Charlotte Perriand (1937)
Une image et des mots. 
Un photomontage de l'architecte, designer et photographe française Charlotte Perriand (1903-1999), collaboratrice de Le Corbusier. Il fut réalisé pour l'Exposition internationale des arts et techniques de la vie moderne, qui s'est tenue à Paris en 1937. 
Les mots pour l'accompagner sont de l'historien Gérard Noiriel, extraits de son ouvrage Les ouvriers dans la société française, XIXe - XXe siècle (1986).

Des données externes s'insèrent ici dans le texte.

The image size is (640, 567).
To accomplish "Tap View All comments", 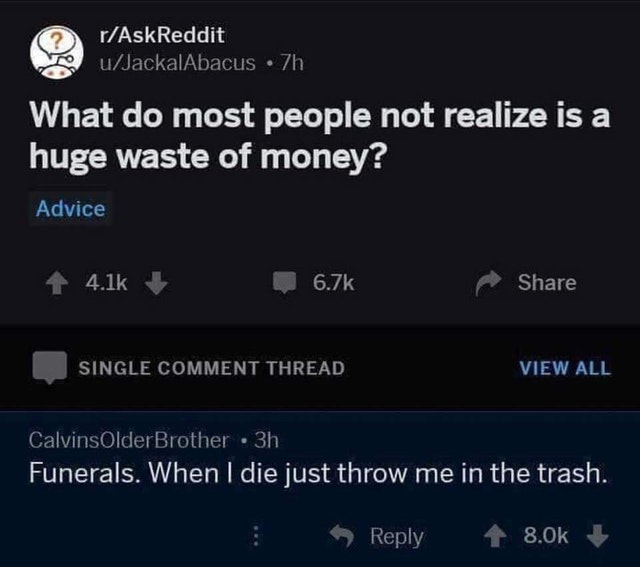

Ce sont les historiens marxistes qui ont le plus insisté sur la place tenue par le prolétariat au sein de la classe ouvrière du XIXe siècle. Pour Jürgen Kuczynski, c'est la machine qui définit le prolétariat. Étant donné la faiblesse de son salaire, le travailleur est dans l'incapacité d'acquérir des moyens de production que le développement des sciences et des techniques rend toujours plus onéreux, nécessitant la concentration de capitaux énormes. D'où une rupture essentielle avec l'Ancien Régime où l'ouvrier était en général propriétaire de ses outils.
"Sans disposer de rien d'autre que de sa capacité de travail, pour une production où sa propriété personnelle ne joue aucun rôle, l'ouvrier vit dans la dépendance du fonctionnement de la machine, laquelle est détenue non par lui, mais par le propriétaire de celle-ci."
[.....]
Nul mieux que Michelet n'a décrit l'enchainement au travail que doivent subir les ouvriers affectés aux métiers mécaniques. [.....] 
(À propos du travail dans les grandes filatures mécanisées du Nord). "Le travail solitaire du tisserand était bien moins pénible. Pourquoi ? c'est qu'il pouvait rêver. La machine ne comporte aucune rêverie, nulle distraction. Vous voudriez un moment ralentir le mouvement, sauf à le presser plus tard, vous ne le pourriez pas. L'infatigable chariot aux cent broches est à peine repoussé, qu'il revient à vous. Le tisserand à la main tisse vite ou lentement selon qu'il respire lentement ou vite ; il agit comme il vit ; le métier se conforme à l'homme. Là, au contraire, il faut bien que l'homme se conforme au métier, que l'être de sang et de chair, où la vie varie selon les heures, subisse l'invariabilité de cet être d'acier."